(Saved data entries)

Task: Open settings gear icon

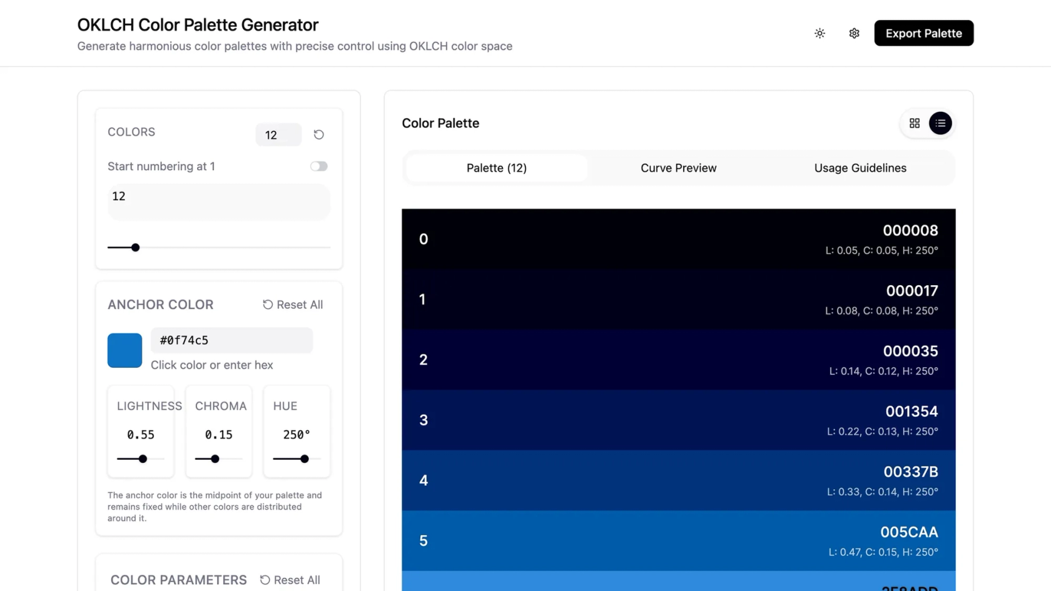Action: point(854,33)
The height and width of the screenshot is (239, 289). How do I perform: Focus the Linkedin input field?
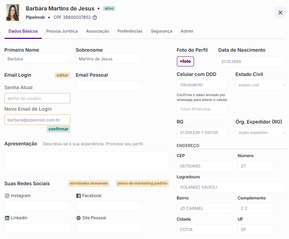click(37, 228)
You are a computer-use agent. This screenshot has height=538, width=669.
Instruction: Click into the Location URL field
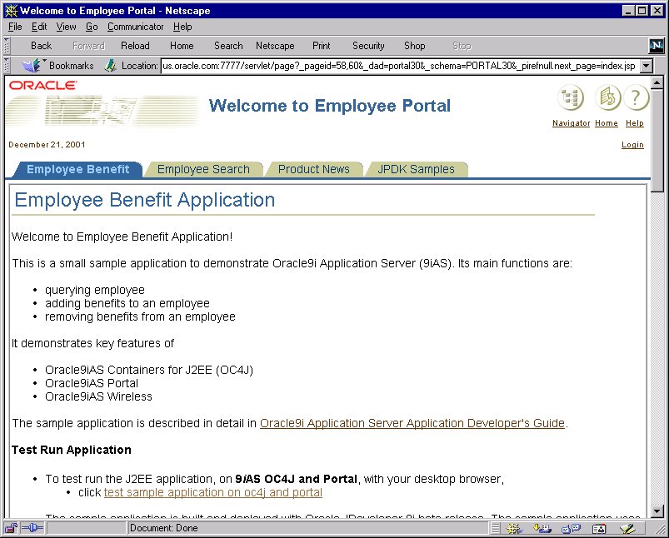coord(400,66)

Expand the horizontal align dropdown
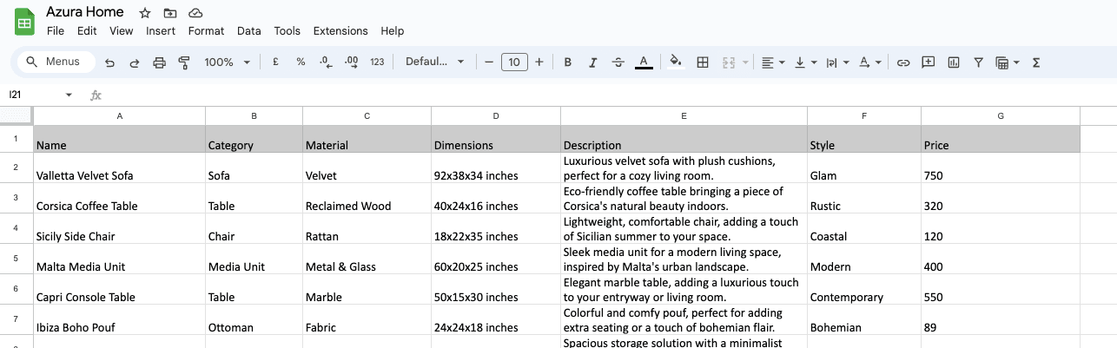pyautogui.click(x=772, y=62)
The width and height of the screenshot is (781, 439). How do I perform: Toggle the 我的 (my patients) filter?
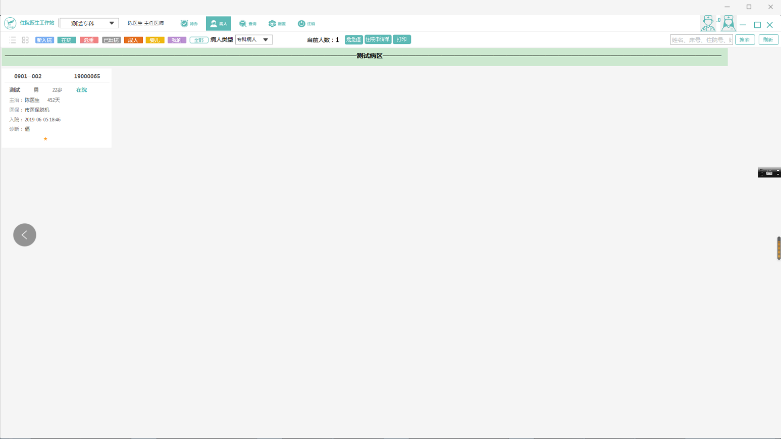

YOUR GOAL: Could the data above be repeated exactly, with every picture dropped?

SOLUTION TO THIS PROBLEM:
Task: Open settings gear icon

Action: point(854,33)
The height and width of the screenshot is (239, 289). How do I perform: Focus the Linkedin input field?
click(37, 228)
You are a computer-use agent. This screenshot has height=538, width=669.
Instruction: Click into the Location URL field
coord(400,66)

Expand the horizontal align dropdown
pyautogui.click(x=772, y=62)
The width and height of the screenshot is (781, 439). How do I perform: Toggle the 我的 (my patients) filter?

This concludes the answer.